-------- RECORDS TO PROCESS

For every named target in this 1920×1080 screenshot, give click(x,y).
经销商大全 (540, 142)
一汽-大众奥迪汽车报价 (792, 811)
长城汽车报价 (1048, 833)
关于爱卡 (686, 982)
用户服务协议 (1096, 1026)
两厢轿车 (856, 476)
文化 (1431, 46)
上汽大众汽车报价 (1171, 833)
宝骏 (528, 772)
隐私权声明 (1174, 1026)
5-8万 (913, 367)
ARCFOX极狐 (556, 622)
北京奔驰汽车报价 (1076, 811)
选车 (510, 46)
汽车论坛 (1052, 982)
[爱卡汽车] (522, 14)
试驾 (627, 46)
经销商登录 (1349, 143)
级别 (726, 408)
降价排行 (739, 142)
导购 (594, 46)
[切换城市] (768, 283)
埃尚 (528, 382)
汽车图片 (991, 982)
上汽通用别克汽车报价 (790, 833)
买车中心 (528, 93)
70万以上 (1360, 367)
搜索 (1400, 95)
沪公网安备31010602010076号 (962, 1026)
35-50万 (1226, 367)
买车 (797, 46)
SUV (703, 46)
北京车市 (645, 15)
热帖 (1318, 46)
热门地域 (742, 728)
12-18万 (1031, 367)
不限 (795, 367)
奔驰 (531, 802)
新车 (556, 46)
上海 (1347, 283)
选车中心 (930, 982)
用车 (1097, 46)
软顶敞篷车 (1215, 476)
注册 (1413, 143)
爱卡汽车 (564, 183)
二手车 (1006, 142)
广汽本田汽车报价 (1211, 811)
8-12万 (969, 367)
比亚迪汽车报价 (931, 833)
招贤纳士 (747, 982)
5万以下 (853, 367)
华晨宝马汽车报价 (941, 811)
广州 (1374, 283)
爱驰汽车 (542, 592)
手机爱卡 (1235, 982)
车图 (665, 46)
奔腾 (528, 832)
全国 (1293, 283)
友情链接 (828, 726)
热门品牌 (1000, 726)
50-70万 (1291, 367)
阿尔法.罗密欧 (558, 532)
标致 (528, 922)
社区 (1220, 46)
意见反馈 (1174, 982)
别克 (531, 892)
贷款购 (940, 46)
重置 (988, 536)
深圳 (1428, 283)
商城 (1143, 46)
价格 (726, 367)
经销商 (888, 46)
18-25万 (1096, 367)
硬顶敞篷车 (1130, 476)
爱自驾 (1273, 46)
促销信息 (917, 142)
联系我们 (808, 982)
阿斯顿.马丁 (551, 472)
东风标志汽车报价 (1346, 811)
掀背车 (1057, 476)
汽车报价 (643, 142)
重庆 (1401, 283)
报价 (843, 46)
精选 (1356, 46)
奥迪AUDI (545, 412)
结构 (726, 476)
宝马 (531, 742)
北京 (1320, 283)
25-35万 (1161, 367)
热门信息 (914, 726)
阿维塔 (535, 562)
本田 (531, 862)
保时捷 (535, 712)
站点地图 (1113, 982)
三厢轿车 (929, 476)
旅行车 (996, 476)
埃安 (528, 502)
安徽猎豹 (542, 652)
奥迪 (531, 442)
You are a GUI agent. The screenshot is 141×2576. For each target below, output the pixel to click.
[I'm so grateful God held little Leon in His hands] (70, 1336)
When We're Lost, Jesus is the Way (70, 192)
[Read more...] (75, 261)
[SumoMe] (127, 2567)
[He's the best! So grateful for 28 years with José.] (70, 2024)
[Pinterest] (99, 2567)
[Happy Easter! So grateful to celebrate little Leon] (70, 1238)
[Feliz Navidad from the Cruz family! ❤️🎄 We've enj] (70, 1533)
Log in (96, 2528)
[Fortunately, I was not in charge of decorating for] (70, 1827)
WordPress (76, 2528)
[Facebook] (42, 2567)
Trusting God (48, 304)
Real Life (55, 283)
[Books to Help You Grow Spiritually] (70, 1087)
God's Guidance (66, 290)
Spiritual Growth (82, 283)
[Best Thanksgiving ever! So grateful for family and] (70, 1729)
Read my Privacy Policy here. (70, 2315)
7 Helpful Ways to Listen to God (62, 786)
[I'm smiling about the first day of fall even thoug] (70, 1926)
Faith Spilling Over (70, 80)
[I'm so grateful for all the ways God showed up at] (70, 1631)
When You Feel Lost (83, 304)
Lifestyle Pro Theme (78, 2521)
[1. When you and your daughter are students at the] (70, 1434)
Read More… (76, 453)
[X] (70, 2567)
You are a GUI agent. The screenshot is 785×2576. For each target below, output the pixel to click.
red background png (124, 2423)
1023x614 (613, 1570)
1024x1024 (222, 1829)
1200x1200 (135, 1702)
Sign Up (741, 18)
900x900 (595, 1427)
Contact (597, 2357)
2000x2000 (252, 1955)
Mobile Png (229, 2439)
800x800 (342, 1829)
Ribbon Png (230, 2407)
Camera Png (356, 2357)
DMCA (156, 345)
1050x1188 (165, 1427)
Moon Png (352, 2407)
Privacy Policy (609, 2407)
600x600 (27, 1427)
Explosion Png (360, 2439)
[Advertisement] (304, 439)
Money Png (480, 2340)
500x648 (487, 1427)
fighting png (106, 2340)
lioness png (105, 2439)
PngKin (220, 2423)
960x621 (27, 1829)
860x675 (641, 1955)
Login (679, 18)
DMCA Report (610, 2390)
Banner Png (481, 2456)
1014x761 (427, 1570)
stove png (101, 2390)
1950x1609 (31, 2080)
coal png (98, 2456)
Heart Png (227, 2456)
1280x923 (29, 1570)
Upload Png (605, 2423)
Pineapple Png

----------------

Return only the part of the records above that opens with the line containing "社区 (1220, 46)" and closes with the line containing "[Pinterest] (99, 2567)", ends included.

- **RESPONSE TO THE TASK**:
社区 (1220, 46)
意见反馈 (1174, 982)
别克 (531, 892)
贷款购 (940, 46)
重置 (988, 536)
深圳 (1428, 283)
商城 (1143, 46)
价格 (726, 367)
经销商 (888, 46)
18-25万 (1096, 367)
硬顶敞篷车 (1130, 476)
爱自驾 (1273, 46)
促销信息 (917, 142)
联系我们 (808, 982)
阿斯顿.马丁 (551, 472)
东风标志汽车报价 (1346, 811)
掀背车 (1057, 476)
汽车报价 (643, 142)
重庆 (1401, 283)
报价 (843, 46)
精选 (1356, 46)
奥迪AUDI (545, 412)
结构 (726, 476)
宝马 (531, 742)
北京 (1320, 283)
25-35万 (1161, 367)
热门信息 (914, 726)
阿维塔 (535, 562)
本田 (531, 862)
保时捷 (535, 712)
站点地图 (1113, 982)
三厢轿车 (929, 476)
旅行车 (996, 476)
埃安 (528, 502)
安徽猎豹 (542, 652)
奥迪 (531, 442)
You are a GUI agent. The screenshot is 141×2576. For each target below, output the pixel to click.
[I'm so grateful God held little Leon in His hands] (70, 1336)
When We're Lost, Jesus is the Way (70, 192)
[Read more...] (75, 261)
[SumoMe] (127, 2567)
[He's the best! So grateful for 28 years with José.] (70, 2024)
[Pinterest] (99, 2567)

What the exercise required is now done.